Hikaye Anlatıcısı Olarak Milyonlara Ulaşın! Bunun fazla iddialı bir cümle olduğunun farkındayım. Sosyal medyada içerik üretiyor ve içeriğinizin daha iyi performans göstermesini istiyorsanız, daha iyi hikâyeler anlatmayı öğrenmeniz gerekiyor. Bu yazımda, içeriklerinizi çok büyük oranda geliştirecek ve daha büyük kitlelere ulaşmanızı sağlayacak 6 hikâye anlatıcılığı tekniği açıklayacağım. Bu içeriğimi özümsediğiniz takdirde, video metni yazma ve video oluşturma tarzınız hakkında kesinlikle farklı düşüneceğinizi garanti ediyorum.
Bu arada, ben Onur. Yıllardır işletmelere Sosyal Medya platformlarında içerik üretmeleri konusunda yardımcı oluyorum. Edindiğim tecrübe ve bilgileri bloğumdan geniş kitlelere ulaştırmaya çalışıyorum. Sizinde bir işletmeniz varsa ve bu konuda yardıma ihtiyacınız varsa onurcanaltay00@gmail.com mail adresine mail atabilirsiniz. Herneyse, haydi başlayalım.
Hikaye anlatıcısı dans etmeli
Tüm harika hikâyeler, bağlam ve çatışma arasında bir dans gibidir. Biraz bağlam verirsiniz—karakter bir görevde, bir şeyler yapıyor—ve sonra “Ah, hayır!” bir çatışma ortaya çıkar. Biraz daha bağlam verirsiniz—karakter ilk çatışmayı çözer ve yoluna devam eder—ama sonra “Ah, hayır!” başka bir çatışma gelir. İşte bu dans, izleyiciyi bağlı tutmanın yoludur. Bir uzun metrajlı filmde de olabilir, bir kısa videoda da. Dans her zaman oradadır.
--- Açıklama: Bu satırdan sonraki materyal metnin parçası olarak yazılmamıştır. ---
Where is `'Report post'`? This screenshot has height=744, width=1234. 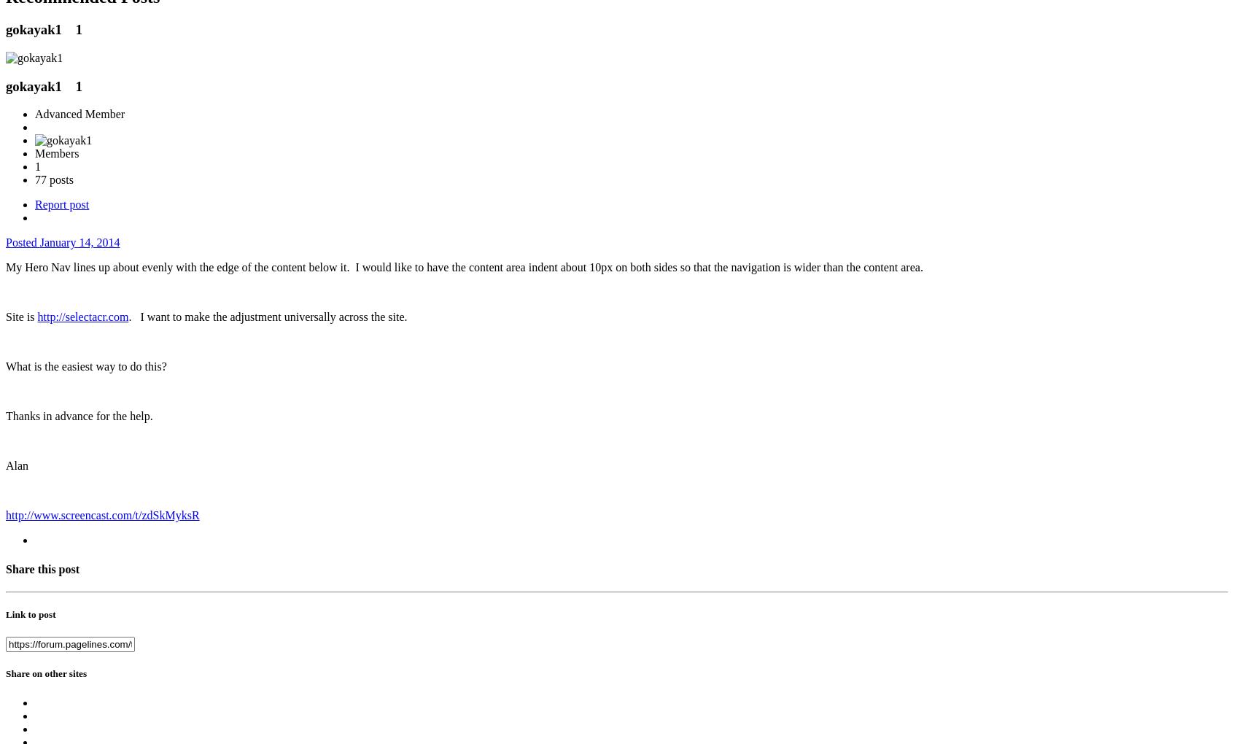
'Report post' is located at coordinates (61, 203).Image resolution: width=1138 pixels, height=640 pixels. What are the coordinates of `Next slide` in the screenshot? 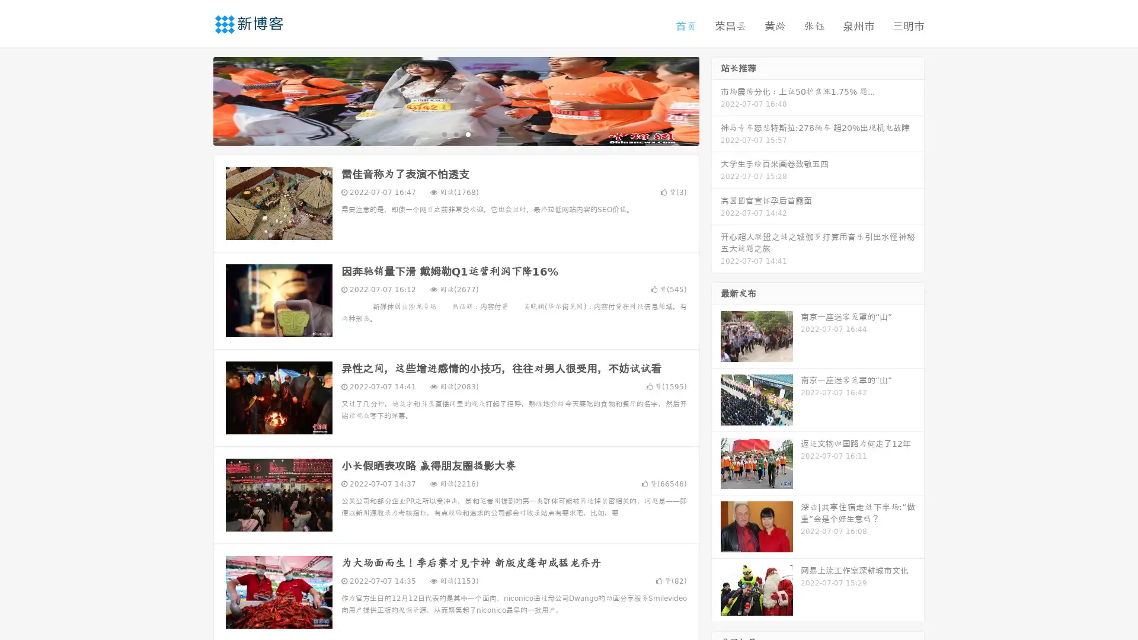 It's located at (716, 100).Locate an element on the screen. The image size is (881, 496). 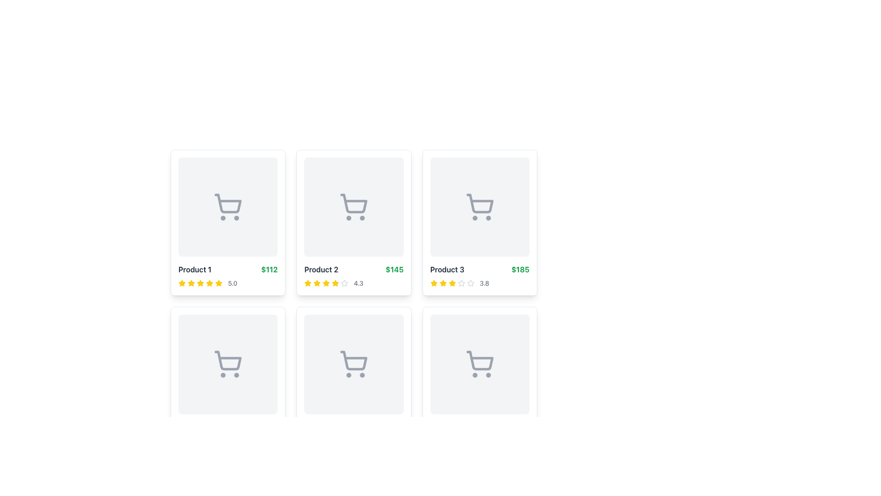
bold text label reading 'Product 1', which is positioned in the top-left part of a product card, above the star ratings is located at coordinates (194, 269).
Peki bu neden işe yarıyor? Çatışmalar beyinde açık döngüler yaratır ve ardından bağlam bu döngüleri kapatmaya yardımcı olur. Bu dans fikrini nasıl taktiksel olarak uygulayabileceğiniz konusunda şimdiye kadar gördüğüm en iyi açıklama South Park‘ın yaratıcıları olan Matt Stone ve Trey Parker’dan geldi.NYU’da bir konuşma yaparken söylediklerini izleyin:
Videonun 0.47 saniyesinden itibaren Türkçe çevirisi şu şekilde:
“Biz gerçekten basit bir kuralı keşfettik—belki siz zaten duymuşsunuzdur, ama bizim öğrenmemiz uzun zaman aldı. Hikâyenizin ana noktalarını alırsanız ve bu noktalar arasında ‘ve sonra’ kelimesi kullanılıyorsa, hikâyeniz sıkıcı olur. Bunun yerine her noktayı ‘bu yüzden’ veya ‘ama’ ile bağlamalısınız. Yani şu şekilde olmalı: Bu olur, bu yüzden şu olur, ama bu olunca şu olur. Senaryonuzu yazarken bazen kelimeleri tek tek yazıp bakıyoruz: ‘Bu oldu ama sonra bu oldu, bu yüzden şu oldu.’ İşte bu yüzden izlediğinizde olayların birbirini takip ettiğini hissediyorsunuz.”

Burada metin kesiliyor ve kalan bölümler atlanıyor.